We have become used in recent years for the run-up to Christmas to begin earlier and earlier. From September onwards Christmas cards etc start to appear in our shops as traders hope to separate us from our siller. The brightening of our shopping areas with Christmas illuminations also seems to be starting earlier as indeed is similar decoration in our homes. Houses, all over Scotland, have appeared be-decked , within and outside, with Christmas decorations before we have even reached St Andrew’s Day. A far cry from the days when Christmas was just another normal working day in Scotland and the main celebration was concentrated on Hogmanay and the New Year.

Hence the reason in 1841 that a Leith printer, Charles Drummond, began the practise of producing a greetings card for this time of year with no mention of Christmas. He printed a card portraying a cheery, well-fed-looking chiel with a message proclaiming “A gude New Year and mony o’ them”. The idea caught on so we have to thank a printer in a wee shop in Leith’s Kirkgate for beginning a practise which is now world-wide.
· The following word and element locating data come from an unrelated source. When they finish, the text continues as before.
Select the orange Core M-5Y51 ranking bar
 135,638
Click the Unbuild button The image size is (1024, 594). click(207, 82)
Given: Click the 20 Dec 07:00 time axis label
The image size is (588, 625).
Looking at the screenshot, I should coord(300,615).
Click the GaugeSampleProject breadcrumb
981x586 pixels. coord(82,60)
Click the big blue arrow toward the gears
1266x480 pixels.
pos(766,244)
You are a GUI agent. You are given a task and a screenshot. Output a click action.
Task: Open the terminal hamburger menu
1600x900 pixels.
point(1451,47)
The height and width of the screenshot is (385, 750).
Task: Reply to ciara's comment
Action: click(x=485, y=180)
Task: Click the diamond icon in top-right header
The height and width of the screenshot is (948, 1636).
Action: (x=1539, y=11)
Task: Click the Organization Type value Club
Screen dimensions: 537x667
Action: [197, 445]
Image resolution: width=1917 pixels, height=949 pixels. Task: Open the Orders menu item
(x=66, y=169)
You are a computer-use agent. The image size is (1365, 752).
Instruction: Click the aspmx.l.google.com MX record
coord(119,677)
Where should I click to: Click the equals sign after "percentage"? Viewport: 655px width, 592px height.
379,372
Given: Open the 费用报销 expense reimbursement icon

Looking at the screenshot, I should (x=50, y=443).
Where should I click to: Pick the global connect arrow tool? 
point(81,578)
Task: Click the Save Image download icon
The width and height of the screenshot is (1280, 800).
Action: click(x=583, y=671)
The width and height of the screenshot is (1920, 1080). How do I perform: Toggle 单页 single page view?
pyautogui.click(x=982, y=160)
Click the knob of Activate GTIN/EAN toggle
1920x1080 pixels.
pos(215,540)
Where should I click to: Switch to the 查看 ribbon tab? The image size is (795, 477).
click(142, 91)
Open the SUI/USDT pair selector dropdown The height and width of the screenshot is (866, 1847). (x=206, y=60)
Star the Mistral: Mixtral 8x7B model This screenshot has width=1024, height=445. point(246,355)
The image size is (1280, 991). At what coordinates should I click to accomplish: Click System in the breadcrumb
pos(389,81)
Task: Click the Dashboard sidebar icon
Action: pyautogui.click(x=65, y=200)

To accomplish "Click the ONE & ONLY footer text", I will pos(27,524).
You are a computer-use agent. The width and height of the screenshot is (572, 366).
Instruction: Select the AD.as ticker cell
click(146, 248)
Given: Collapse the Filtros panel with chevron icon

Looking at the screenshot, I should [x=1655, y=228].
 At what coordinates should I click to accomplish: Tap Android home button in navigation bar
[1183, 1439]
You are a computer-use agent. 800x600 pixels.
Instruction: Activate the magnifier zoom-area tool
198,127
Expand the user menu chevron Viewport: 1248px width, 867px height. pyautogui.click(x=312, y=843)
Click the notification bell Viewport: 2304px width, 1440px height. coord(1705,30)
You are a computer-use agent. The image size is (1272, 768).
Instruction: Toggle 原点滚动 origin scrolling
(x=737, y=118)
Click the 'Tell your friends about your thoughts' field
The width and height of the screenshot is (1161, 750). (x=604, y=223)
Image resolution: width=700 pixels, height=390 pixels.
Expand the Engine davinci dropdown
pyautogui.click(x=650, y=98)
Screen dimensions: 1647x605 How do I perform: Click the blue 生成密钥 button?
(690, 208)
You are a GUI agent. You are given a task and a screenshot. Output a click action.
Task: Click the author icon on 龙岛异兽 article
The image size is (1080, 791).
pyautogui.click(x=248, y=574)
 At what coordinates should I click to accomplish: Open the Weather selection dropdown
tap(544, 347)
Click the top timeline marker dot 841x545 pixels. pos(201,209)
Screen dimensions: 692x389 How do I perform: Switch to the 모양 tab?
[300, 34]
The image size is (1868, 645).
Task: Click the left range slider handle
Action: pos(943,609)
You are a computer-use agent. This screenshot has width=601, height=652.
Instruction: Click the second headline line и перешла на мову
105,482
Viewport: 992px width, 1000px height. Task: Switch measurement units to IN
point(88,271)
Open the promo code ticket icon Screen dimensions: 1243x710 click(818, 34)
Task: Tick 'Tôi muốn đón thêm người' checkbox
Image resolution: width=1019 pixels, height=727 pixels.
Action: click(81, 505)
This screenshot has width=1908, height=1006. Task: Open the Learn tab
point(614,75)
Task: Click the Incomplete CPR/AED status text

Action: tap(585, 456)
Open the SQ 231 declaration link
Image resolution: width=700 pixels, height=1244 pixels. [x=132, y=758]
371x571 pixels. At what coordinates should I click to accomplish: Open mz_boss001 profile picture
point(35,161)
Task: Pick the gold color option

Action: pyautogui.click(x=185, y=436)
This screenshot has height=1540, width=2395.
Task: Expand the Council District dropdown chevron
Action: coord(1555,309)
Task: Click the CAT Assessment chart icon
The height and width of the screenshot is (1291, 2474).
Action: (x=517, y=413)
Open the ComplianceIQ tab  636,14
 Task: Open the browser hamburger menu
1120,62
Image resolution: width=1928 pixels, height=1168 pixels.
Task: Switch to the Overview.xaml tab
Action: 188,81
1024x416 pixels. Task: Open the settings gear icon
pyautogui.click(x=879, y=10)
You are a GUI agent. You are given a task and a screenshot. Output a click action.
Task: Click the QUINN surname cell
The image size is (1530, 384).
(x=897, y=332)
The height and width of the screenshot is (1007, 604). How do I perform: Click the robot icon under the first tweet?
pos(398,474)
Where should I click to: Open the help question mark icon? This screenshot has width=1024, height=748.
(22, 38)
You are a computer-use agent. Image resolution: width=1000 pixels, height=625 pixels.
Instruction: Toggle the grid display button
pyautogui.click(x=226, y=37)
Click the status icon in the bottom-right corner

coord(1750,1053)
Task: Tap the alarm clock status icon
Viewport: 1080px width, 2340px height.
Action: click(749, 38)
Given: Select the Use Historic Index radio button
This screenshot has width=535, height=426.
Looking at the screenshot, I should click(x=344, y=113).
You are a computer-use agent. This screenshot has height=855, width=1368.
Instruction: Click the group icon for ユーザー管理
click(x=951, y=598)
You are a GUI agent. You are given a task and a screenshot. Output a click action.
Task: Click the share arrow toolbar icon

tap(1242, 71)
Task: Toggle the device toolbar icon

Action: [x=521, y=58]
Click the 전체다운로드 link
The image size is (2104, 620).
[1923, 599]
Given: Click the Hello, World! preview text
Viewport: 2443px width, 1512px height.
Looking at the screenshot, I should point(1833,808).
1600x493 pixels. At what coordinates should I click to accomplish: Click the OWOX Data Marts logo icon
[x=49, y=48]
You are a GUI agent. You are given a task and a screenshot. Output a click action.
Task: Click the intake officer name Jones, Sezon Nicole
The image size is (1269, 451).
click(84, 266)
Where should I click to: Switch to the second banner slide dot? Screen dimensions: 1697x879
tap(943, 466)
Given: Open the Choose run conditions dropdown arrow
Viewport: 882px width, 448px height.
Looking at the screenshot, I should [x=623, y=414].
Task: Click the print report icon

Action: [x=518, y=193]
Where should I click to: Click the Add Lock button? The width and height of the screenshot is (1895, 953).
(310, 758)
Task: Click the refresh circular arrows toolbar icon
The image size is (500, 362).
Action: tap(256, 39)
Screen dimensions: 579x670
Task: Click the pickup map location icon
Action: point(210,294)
Now-a-days you have to search very diligently for a card bearing a New Year greeting.

Now you know whom to blame when you suffer from writer’s cramp after doing this years cards!

Mincemeat and Christmas go together and this week’s recipe Mincemeat Cake can be baked now in readiness for The Daft Days (24 December to 6 January).

Mincemeat Cake

Ingredients: 6oz (175g) self raising flour; 3oz (75g) margarine; 8oz (225g) mincemeat; 1 egg; 3oz (75g) caster sugar; 1 dessertspoonful melted syrup

Method:  Cream margarine and sugar until light and fluffy. Add syrup and beat mixture a little more. Beat the egg well, and add to creamed mixture. Fold in all the flour, and lastly, add the mincemeat. Pour into a 6 inch cake tin. Bake at 325°F, 160°C, Gas mark 3, for 90 minutes.

Please note this cake is very moist and is inclined to sink slightly in the middle. When removed from the oven, turn upside down on to a cooling tray, this will give the cake a neat surface.